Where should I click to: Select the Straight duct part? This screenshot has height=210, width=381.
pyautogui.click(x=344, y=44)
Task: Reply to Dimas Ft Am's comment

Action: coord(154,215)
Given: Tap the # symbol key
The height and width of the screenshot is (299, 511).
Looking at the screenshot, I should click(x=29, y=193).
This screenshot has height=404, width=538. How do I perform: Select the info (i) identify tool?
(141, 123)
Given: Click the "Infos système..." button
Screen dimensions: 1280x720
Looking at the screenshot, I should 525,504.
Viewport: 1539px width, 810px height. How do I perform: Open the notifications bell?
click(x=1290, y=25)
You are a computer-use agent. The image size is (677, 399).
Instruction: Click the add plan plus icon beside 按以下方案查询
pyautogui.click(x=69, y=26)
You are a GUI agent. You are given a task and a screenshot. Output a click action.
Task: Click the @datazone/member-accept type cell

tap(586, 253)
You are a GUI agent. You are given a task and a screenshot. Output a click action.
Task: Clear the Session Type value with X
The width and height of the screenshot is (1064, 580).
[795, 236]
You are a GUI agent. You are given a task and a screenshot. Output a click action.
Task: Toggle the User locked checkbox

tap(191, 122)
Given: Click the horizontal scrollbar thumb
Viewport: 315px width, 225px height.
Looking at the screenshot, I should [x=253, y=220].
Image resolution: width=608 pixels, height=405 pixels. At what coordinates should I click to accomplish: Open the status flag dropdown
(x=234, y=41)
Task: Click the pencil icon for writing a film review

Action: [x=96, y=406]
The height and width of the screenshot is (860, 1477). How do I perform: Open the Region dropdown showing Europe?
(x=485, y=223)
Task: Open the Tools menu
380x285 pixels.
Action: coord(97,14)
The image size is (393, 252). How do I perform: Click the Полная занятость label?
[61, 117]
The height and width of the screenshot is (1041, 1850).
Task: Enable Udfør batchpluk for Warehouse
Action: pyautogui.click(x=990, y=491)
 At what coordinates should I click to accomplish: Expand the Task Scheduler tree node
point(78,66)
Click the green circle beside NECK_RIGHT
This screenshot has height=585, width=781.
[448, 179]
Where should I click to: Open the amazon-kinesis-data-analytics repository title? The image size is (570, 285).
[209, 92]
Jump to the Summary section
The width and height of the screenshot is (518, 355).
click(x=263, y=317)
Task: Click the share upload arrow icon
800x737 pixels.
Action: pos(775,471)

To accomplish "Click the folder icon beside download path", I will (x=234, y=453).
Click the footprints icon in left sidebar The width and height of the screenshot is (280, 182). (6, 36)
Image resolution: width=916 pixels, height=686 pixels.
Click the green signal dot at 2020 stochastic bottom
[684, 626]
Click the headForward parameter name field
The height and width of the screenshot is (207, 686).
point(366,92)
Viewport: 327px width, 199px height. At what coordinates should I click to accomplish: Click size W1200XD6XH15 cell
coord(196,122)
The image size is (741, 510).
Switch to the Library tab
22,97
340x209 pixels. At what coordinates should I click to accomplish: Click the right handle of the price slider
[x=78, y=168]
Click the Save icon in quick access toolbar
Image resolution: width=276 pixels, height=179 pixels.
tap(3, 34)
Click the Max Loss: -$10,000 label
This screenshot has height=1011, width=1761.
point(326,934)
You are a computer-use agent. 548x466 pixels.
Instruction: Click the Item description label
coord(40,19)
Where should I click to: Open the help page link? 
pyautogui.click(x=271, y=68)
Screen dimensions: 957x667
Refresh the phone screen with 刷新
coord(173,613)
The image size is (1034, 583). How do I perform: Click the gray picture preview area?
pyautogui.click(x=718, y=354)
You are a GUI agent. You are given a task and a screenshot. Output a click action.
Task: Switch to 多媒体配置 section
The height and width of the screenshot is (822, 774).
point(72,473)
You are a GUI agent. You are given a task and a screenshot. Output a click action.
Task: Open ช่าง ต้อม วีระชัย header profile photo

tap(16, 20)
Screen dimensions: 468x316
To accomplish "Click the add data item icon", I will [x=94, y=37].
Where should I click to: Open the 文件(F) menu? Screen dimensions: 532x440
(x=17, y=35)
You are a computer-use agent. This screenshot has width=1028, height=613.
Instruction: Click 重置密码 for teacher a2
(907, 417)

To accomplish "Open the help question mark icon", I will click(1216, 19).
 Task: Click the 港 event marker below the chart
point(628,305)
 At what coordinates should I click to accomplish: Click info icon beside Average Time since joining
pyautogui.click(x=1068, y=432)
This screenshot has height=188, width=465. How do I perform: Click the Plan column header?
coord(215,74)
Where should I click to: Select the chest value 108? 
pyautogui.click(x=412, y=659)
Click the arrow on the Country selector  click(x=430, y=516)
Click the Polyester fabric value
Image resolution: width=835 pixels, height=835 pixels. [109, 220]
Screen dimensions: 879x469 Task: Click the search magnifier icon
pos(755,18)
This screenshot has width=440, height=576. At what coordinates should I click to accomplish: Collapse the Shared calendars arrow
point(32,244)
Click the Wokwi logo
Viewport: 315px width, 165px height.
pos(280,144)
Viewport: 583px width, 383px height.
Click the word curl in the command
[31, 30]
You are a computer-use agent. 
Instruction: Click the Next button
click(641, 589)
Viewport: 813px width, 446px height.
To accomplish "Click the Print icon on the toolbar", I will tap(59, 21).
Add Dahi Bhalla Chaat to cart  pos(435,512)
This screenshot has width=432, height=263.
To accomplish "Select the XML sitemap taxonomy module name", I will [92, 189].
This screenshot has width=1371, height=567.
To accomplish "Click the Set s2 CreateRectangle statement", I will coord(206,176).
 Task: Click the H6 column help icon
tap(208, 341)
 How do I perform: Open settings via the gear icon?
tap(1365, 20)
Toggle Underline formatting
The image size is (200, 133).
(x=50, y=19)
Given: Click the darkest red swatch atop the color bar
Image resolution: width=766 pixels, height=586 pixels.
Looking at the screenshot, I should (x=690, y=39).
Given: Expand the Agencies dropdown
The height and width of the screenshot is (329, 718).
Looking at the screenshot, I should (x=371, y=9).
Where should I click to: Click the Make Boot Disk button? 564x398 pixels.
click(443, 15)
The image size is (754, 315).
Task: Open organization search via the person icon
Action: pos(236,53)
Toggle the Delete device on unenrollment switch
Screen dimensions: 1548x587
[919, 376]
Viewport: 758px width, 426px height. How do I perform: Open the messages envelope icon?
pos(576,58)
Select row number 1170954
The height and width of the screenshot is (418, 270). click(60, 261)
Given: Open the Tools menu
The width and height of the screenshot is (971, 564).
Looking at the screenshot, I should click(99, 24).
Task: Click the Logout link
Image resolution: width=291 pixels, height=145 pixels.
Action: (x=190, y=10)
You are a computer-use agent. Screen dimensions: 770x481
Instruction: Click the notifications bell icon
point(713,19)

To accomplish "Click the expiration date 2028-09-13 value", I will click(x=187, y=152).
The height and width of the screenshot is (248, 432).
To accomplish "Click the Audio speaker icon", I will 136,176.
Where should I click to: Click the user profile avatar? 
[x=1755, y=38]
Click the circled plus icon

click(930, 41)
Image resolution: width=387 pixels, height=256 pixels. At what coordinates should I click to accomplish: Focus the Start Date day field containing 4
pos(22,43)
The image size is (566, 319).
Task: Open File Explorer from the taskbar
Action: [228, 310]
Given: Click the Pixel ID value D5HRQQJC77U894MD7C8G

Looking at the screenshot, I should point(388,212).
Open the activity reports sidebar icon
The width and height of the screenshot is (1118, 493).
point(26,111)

══════════

[WHAT TO WORK ON] Retype, exactly and with nothing added, the lines of the material above from the first through the one that contains "Given: Tap the # symbol key".

[YOUR RESPONSE]
Where should I click to: Select the Straight duct part? This screenshot has height=210, width=381.
pyautogui.click(x=344, y=44)
Task: Reply to Dimas Ft Am's comment

Action: coord(154,215)
Given: Tap the # symbol key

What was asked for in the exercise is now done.